The Peters case, which was the case upon which the Benedict opinion was entirely based, involved a strike of employees of a not-for-profit community hospital. In that case the court, in a per curiam opinion, applied the anti-injunction act to invalidate an injunction issued to restrain a strike of not-for-profit hospital employees. In the opinion the court stated:

“It is true that this court in Redding (32 Ill.2d 567) held that the proper and efficient education of children is an overriding public interest of such importance as to transcend the right of custodial workers to strike or picket a public school. However, the public policy to ‘provide a thorough and efficient system of free schools’ is expressly stated in section 1 of article VIII of our constitution. (Ill. Const., art. VIII, sec. 1.) Thus, it was not this court that declared the public policy, as did the appellate court in this case, it was the constitution that declared the public policy.” 44 Ill.2d at 26-27.

Apparently because this court’s opinion in the Redding case referred to the constitutional duty imposed upon the General Assembly to “provide a thorough and efficient system of free schools,” the plaintiff has felt it necessary to refer to article XI of the Constitution of 1970, which asserts “[t]he public policy of the State and the duty of each person” to provide and maintain a healthful environment.

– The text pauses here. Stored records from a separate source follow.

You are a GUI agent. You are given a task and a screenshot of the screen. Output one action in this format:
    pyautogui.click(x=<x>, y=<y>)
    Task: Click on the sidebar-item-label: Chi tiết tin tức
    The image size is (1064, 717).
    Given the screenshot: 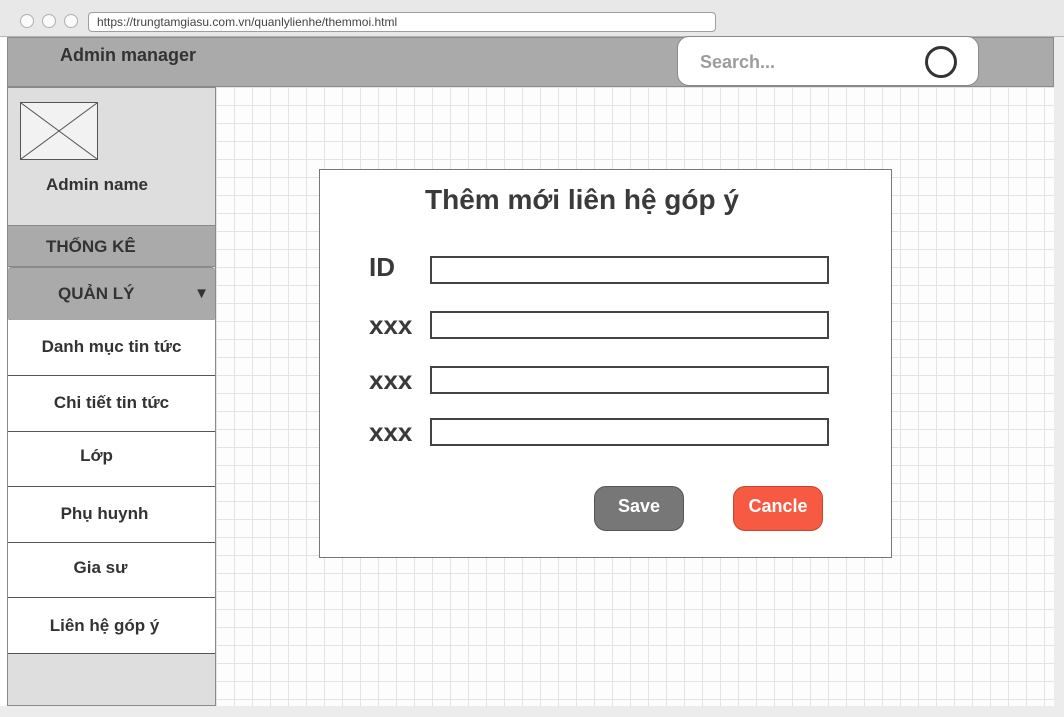 What is the action you would take?
    pyautogui.click(x=112, y=402)
    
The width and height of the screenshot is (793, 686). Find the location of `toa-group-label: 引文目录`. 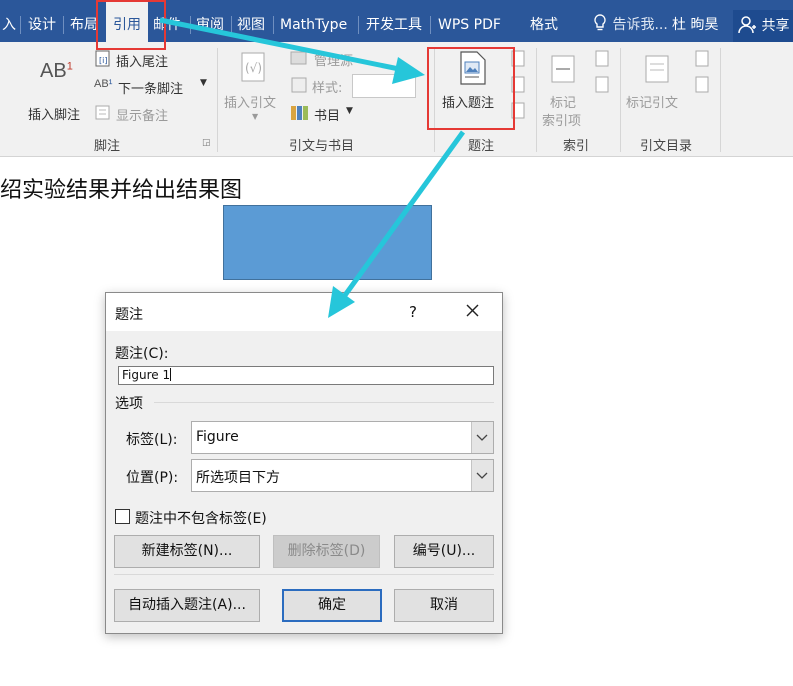

toa-group-label: 引文目录 is located at coordinates (666, 146).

It is therefore appropriate to repeat what has often been said before, that the public policy of the State is not found solely in the provisions of the Constitution. (See, e.g., Albers v. Lamson (1942), 380 Ill. 35, 40, and cases cited.) In our opinion neither the Peters case nor the Benedict case requires that we depart in this case from the long-standing rule that public employees have no right to strike and that a strike by them is unlawful and therefore not within the scope of the anti-injunction act.

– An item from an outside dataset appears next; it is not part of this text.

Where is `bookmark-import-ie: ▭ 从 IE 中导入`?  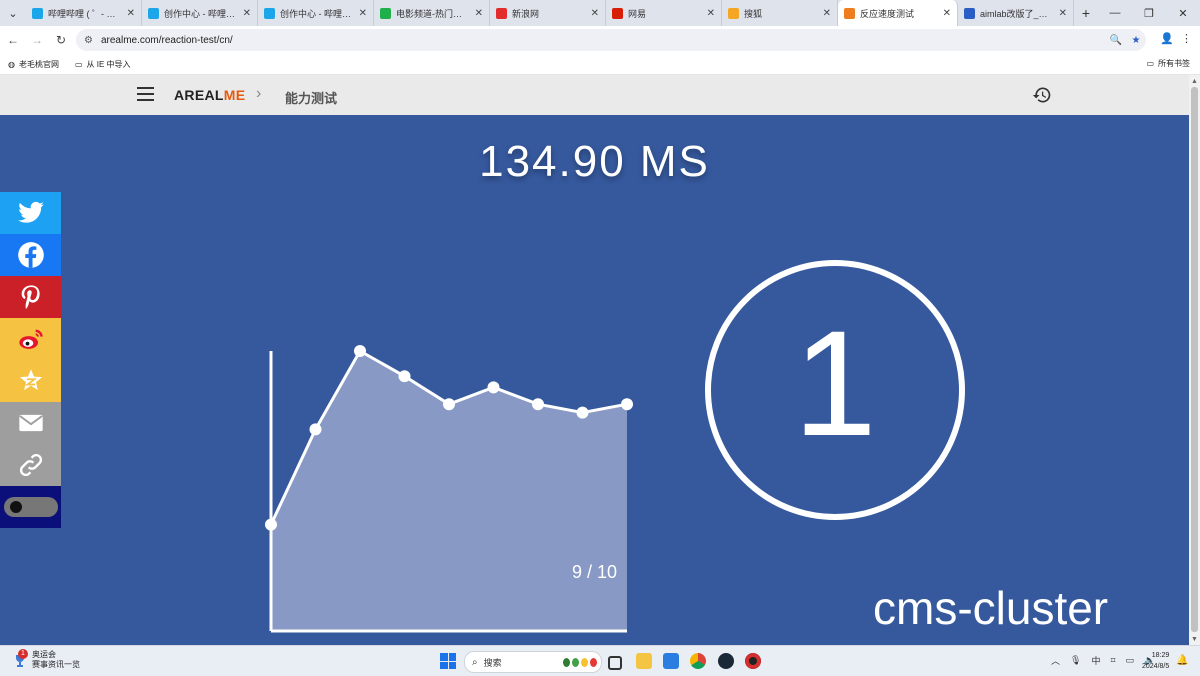 bookmark-import-ie: ▭ 从 IE 中导入 is located at coordinates (103, 64).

The General Assembly has acquiesced in the conclusion of this court and the appellate court with respect to the unlawfulness of strikes of public employees. Over the years since 1925, statutes have been enacted which provided for collective bargaining and arbitration. (See, e.g., Ill. Rev. Stat. 1951, ch. 24, pars. 13A—1 to 13A—4 (firemen); Ill. Rev. Stat. 1945, ch. 111 2/3, par. 328a (Chicago Transit Authority); Public Act 78—5, sec. 2.15 (3d Special Session 1973) (Regional Transit Authority).) Although the General Assembly has thus dealt with the matter of labor relations of governmental employees, it has refused to interfere with the conclusion that a strike of public employees is unlawful.

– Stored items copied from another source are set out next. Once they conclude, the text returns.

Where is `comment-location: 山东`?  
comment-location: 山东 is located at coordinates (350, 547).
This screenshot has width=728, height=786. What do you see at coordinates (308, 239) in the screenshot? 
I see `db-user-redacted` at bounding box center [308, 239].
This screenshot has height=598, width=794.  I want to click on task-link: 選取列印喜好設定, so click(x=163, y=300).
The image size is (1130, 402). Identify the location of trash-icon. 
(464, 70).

The situation of the governing body, the public, and the employees differs sharply in a strike of governmental employees from that involved in a strike in private industry. Ordinarily the functions provided by government are not of such a nature that substitution of product or of service is possible, as it often is in the case of strikes in the private sector. Moreover, strikes of public employees are very apt to create immediate emergencies bearing sharply upon the health, safety and welfare of the public. The situation in the present case, although only a relatively small municipality is involved, is illustrative: all of the employees of the city went on strike, including sewer and water employees as well as the members of the police department. The complaint alleged, and the situation inherently involved, imminent danger to the health of the citizens through a contaminated water supply, as well as potential danger to the public safety.

The judgment of the appellate court is reversed and the judgment of the circuit court is affirmed.

Appellate court reversed; circuit court affirmed.